中文摘要：

目的选取致病性钩端螺旋体（简称钩体）中高度保守，同时是钩体外膜蛋白中含量最多的两个脂蛋白LipL32和LipL21构建成融合基因DNA疫苗pVAX1/LipL21-LipL32 ，观察在BALB/c小鼠中重组DNA疫苗诱导免疫应答反应的能力。方法采用连接引物PCR构建融合基因LipL21-LipL32 ，并将其插入真核表达载体构成重组DNA疫苗pVAX1/LipL21-LipL32 ，脂质体转染人胚肾细胞（ HEK293细胞）后Western Blot验证重组DNA疫苗在真核细胞中的表达，并将其肌注BALB/c小鼠，用显微凝集试验（ MAT）检测所产生的特异性抗体与问号钩体的凝集效价，用IL-10和TNF-β细胞因子试剂盒检测体液免疫和细胞免疫应答水平。结果 Western Blot分析显示重组DNA疫苗pVAX1/LipL21-LipL32在HEK293细胞中得到表达，小鼠动物实验结果显示重组DNA疫苗能有效地诱导机体的体液免疫和细胞免疫应答。

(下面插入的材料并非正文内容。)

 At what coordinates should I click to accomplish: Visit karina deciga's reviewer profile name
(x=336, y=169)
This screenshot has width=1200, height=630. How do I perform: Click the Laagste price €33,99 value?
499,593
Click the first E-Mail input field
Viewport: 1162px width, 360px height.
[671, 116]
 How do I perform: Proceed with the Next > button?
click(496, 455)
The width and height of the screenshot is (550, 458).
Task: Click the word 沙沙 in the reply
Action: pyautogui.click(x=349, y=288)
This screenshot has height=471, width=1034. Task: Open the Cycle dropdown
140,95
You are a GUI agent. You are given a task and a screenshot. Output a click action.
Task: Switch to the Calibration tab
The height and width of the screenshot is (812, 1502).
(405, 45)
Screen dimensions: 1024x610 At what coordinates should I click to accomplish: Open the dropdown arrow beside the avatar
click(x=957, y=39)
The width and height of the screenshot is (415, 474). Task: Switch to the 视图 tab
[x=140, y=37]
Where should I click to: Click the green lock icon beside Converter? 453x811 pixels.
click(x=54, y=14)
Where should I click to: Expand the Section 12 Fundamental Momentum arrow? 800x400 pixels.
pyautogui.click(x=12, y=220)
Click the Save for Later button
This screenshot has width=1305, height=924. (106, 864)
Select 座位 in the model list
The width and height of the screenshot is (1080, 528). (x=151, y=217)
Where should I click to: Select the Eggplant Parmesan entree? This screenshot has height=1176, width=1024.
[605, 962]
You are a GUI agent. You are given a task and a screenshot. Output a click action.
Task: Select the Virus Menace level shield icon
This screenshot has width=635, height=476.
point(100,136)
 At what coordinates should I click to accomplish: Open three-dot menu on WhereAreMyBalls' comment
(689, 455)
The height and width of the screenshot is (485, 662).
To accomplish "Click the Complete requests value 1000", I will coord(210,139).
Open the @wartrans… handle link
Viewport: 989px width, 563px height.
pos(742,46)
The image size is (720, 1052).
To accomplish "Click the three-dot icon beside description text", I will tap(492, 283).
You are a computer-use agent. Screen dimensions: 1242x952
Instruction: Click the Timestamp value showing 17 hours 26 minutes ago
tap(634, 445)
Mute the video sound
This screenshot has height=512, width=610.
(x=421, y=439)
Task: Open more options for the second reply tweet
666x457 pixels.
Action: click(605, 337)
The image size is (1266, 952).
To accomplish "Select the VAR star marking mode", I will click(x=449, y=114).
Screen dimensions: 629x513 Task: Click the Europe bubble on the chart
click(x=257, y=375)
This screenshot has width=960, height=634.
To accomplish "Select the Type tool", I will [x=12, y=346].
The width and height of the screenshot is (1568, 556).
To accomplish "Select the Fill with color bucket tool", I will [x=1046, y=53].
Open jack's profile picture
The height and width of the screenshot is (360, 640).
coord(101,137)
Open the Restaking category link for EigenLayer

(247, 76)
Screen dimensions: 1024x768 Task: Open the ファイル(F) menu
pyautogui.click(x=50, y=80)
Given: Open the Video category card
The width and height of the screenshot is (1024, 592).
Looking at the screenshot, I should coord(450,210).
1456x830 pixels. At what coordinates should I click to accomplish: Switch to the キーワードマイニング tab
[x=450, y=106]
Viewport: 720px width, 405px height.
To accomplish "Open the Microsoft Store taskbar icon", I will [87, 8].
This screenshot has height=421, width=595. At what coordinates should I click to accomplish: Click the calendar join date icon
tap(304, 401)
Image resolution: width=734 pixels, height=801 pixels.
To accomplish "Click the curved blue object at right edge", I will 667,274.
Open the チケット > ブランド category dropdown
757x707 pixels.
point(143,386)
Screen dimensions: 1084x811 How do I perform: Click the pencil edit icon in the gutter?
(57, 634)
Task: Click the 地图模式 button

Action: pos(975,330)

结论成功构建钩体融合基因LipL21-LipL32重组DNA疫苗，所表达的融合蛋白能诱导特异的免疫应答反应，为进一步研究和发展新型的钩体病疫苗提供了实验基础。

英文摘要：

Two highly conserved and with abundant but not in saprophytic species of leptospira , LipL32 and quantity of lipoproteins in outer membrane of pathogenic species, LipL21, were selected to construct the fusion gene DNA vaccine pVAX1/LipL21-LipL32, and its ability to induce immune responses in BALB/c mice inoculated with this recombinant DNA vaccine was investigated in the present study. Expression of the fusion-protein LiPL21-LiPL32 was demonstrated in HEK293 cells following transfection with the fusion gene DNA vaccine and the immune responses induced after intramuscular inoculation with this DNA vaccine in BALB/c mice was then evaluated by microscopic agglutination test （MAT）, meanwhile the ELISA assay was used to detect the cytokines induced. It was demonstrated that significant level of specific antibodies agglutinating antigens of Leptospira interrogans could be detected by MAT after DNA vaccine inoculation. The production of cytokines IL-10 and TNF-β in mice inoculated with DNA vaccine pVAX1/LipL21-LipL32 was significantly increased in comparison with that of the group inoculated with pVAX1 alone. These results indicate that the recombinant DNA vaccine pVAX1/LipL21-LipL32 may be of potential value to design and develop new generation of vaccines against leptospirosis.